* begin EXERCISE DATA *

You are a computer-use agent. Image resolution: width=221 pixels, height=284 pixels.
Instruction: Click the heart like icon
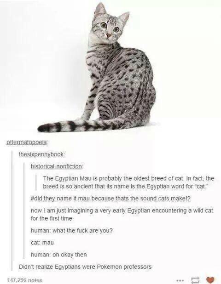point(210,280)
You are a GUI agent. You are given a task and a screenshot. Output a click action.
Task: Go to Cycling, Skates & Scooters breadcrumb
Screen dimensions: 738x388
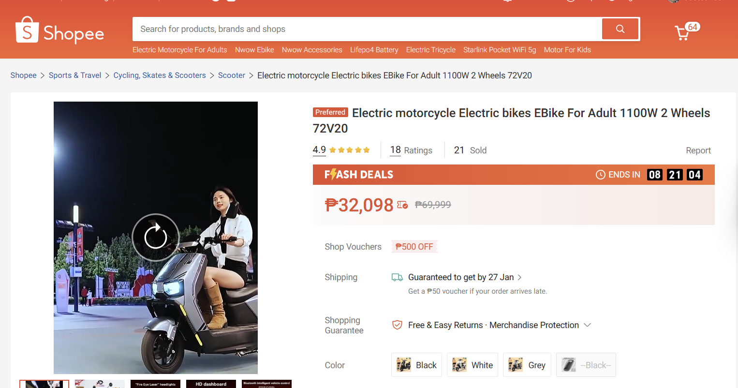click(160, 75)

* end EXERCISE DATA *
* begin EXERCISE DATA *

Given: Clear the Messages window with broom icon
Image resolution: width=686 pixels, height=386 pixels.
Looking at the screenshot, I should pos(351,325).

* end EXERCISE DATA *

### SET PROBLEM
Duplicate the listing from the line containing "You are a computer-use" through the line containing "click(160, 75)", both included, leaving out the pictures.

### ANSWER TO THE TASK
You are a computer-use agent. Image resolution: width=221 pixels, height=284 pixels.
Instruction: Click the heart like icon
point(210,280)
You are a GUI agent. You are given a task and a screenshot. Output a click action.
Task: Go to Cycling, Skates & Scooters breadcrumb
Screen dimensions: 738x388
click(160, 75)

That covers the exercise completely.